Olivia Manning Legacy Award (presented by Ole Miss Women's Council for Philanthrophy), April 16, 2011

Hodding Carter Remembers, March 8, 2011
A member of one of Mississippi’s most prominent families in journalism returns to the state to talk about his experiences in guiding Greenville’s Delta Democrat-Times during the turbulent days of the 1960s and 1970s. Hodding Carter III, whose father established the newspaper and won a Pulitzer Prize for his against-the-grain editorials,
discusses the challenges of the civil rights era and the period when Mississippi went through significant transition. Bill
Rose, a member of the Ole Miss journalism faculty who began his own career as a reporter for the Delta Democrat-
Times, took part in the conversation.


Reporting an Epic Story with Isabel Wilkerson, February 17, 2011
Isabel Wilkerson, a Pulitzer Prize-winning reporter and writer, interviewed upwards of 1,200 sources over more than a decade as she researched her new book about the massive 20th century migration by African-Americans from the South to the North, “The Warmth of Other Suns.” Wilkerson discusses her methodology and the book – called “profound, necessary” by Toni Morrison and “a seminal work of narrative non-fiction” by Gay Talese – in a special program for students and others interested in the craft of writing.

Election Aftermath, November 5, 2010
Jere Nash, a prominent blogger in Democratic circles in the state, and his opposite number among Republicans, Andy Taggart, move their running battle from the Internet to the Overby Center stage in a renewal of their post-election debate at the Overby Center in 2008. Three days after the Nov. 2010 election, the pair debate the outcome and offer their partisan observation.

Judging Higher Education, November 1, 2010
Claudia Dreifus, co-author of “Higher Education?

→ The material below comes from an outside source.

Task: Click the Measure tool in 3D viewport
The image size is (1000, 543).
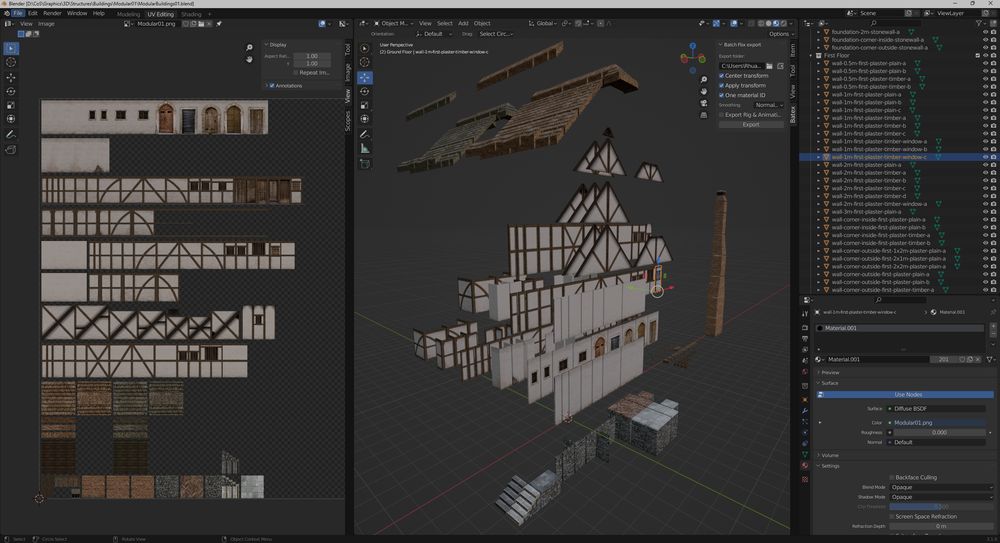Action: (x=365, y=149)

How Colleges are Wasting Our Money and Failing Our Kids – and What We Can Do About It,” engages in a conversation led by Amy Wells Dolan, an associate professor specializing in Higher Education at the Ole Miss School of Education. The two discuss why the new book faults tenure first among other features of academic culture, while also finding programs to admire at Ole Miss and other places.

The Scruggs Case, October 29, 2010
Video from October 29, 2010. Overby Fellow Curtis Wilkie, author of "The Fall of the House of Zeus," reflects on the story that rocked Mississippi in a conversation with Peter Boyer. Ole Miss alum and staff writer for The New Yorker whose article. "The Bribe," appeared earlier in the magazine.

Simeon Wright: The Story that Sparked The Civil Rights Movement, October 13, 2010
Simeon Wright, who witnessed the abduction of his cousin, Emmett Till, and has written a new book concerning the Tallahatchie County murder case in 1955 that helped launch the civil rights movement, discussed the story in a special program at the Overby Center for Southern Journalism and Politics.

First Congressional District Debate, October 12, 2010
The only debate scheduled in the campaign for the 1st Congressional District seat, the contest gathered momentum and attracted national attention as one of the close races that helped determine the majority party in the 2011 Congress. The two major candidates, Democratic Congressman Travis Childers, the incumbent, and his Republican challenger, state Senator Alan Nunnelee, agreed to make a rare joint appearance to take questions from a panel of North Mississippi journalists from the district.

Election Outlook, October 1, 2010
A month before votes ere cast, a trio of Southern political analysts- Ferrel Guillory, public policy professor at the University of North Carolina; John Maginnis, Louisiana political writer; and Sid Salter, Mississippi political columnist- assess the climate across the region and discuss the impact of the Tea Party, the effort by Republicans to win back seats lost to Democrats in 2008, and the political future of Mississippi Governor Haley Barbour.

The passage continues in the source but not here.